Ihre Forschung hat Ludgera Lewerich in entlegene Regionen geführt, zum Beispiel in die kleine Stadt Ama auf der Insel Nakanoshima, für die man drei Stunden mit der Fähre über das japanische Meer fahren muss – wenn diese nicht gerade wegen schlechten Wetters ausfällt. Diese Insel mit ihren etwa 2300 Einwohnern hat es seit Anfang der 2000er Jahre geschafft, hunderte von Menschen anzulocken, die sich trotz – oder gerade wegen – des einfachen Lebensstils dort niedergelassen haben. Zu diesem Erfolg beigetragen haben ein innovationsfreudiger Bürgermeister, eigens eingerichtete Praktikums-Programme, die Vermarktung lokaler Produkte wie das „Sazae-Curry“ und nicht zuletzt eine intelligent orchestrierte Image-Kampagne. Die Stadt Ama gilt heute in Japan als ein Aushängeschild erfolgreicher regionaler Revitalisierung und taucht in Reden des Premierministers ebenso auf wie in Hochglanzzeitschriften, die das Leben auf dem Land propagieren. Die jungen Neuzuzügler scheinen erfolgreich von diesem Bild beeinflusst. Die 27-jährige Hana berichtet: „Also, dass Ama eine großartige Stadt ist, hatte ich schon gehört.“ Gestiegen ist die Gesamtbevölkerungszahl trotzdem noch nicht, zu hoch ist die Überalterung, zu niedrig die Geburtenrate – aber seit einigen Jahren scheint sie sich zumindest zu stabilisieren.

Nur wenige Gemeinden können profitieren

In ihren Gesprächen mit jungen Menschen, die bewusst nach Ama oder an andere ländliche Orte gezogen sind, fand Ludgera Lewerich vieles wieder, was sie aus den Publikationen der Regierung und der Massenmedien herausgearbeitet hatte: Die Sehnsucht nach einem selbstbestimmten, alternativen und nachhaltigen Lebensstil, die Suche nach Gemeinschaft und der Wunsch, eigene Ideen zu verwirklichen.
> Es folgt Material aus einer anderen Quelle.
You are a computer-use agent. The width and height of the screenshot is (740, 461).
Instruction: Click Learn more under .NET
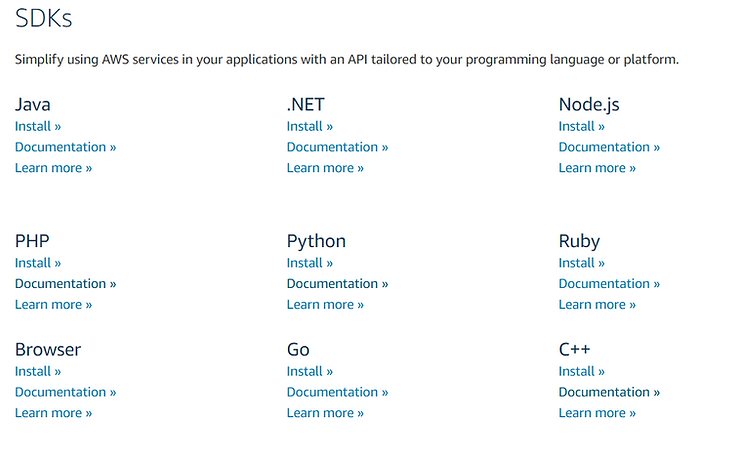click(x=325, y=168)
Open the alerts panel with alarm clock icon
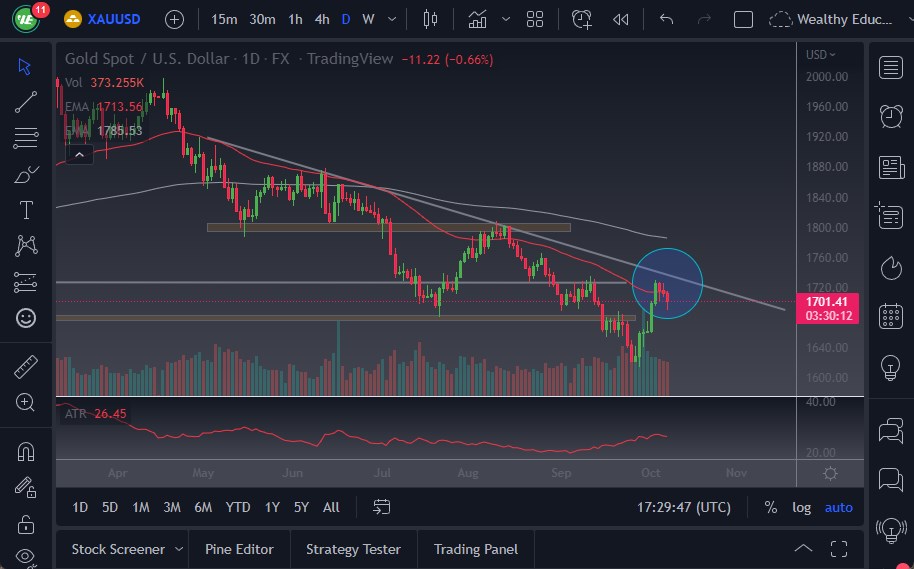Image resolution: width=914 pixels, height=569 pixels. [891, 115]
So erzählt der 29jährige Takeshi, der in einem Revitalisierungsprojekt arbeitet; „Ich dachte, in Ama kann ich wachsen. Ich habe mich glaube ich für Ama entschieden, weil ich hier ein Ziel sehen konnte.“ Und die 31jährige Michiko beschreibt: „Also, es ist irgendwie so, als sei ich inmitten einer großen Familie.“

Die japanische Regierung schafft es mit ihrer Kampagne offensichtlich, die Bedürfnisse der jungen I-Turner anzusprechen und mit positiven Bildern zur Umsetzung ihrer Pläne zu ermutigen. Sie macht es sich damit, wie Lewerich erläutert, aber auch leicht: Die Regionen sollen erblühen, das soll aber möglichst ohne viel Zutun der Regierung passieren. So entstehen idealisierte Bilder eines Landlebens, die oft der Realität widersprechen. Das stößt auch bei manchen auf Kritik: „Ama ist zu berühmt geworden.“ meint Naomi und kritisiert, dass nun vor allem Absolventen und Absolventinnen prestigeträchtiger Universitäten nach Ama kämen. So fehle es an Diversität und zudem werde so die Kluft zwischen Neuankömmlingen und Alteingesessenen größer. Sie ergänzt: „Die durchschnittlichen i-turner wollen nach Ama kommen, (…) weil sie viel von den guten Seiten gehört haben. Wenn man die ganzen Informationen von den Internetseite im Kopf hat, die beschreiben, was es hier alles für tolle Sachen gibt, dann ist der Schaden groß, wenn es Nachteile gibt.“

Für die jungen Stadt-Land-Migranten ist es risikoreich alles hinter sich zu lassen, und nicht wenige leben auf dem Land zwar nachhaltiger, aber am Existenzminimum. Und, das wird in Lewerichs Dissertation ebenfalls klar, die Stadt Ama bleibt eine Ausnahme, die von ihrer Rolle als Leuchtturm der Revitalisierung lebt. Für die I-Turner ist nicht gleich jedes beliebige Dorf ein Eldorado, und langfristig werden nur einige wenige Gemeinden wirklich von den jungen Migranten profitieren können.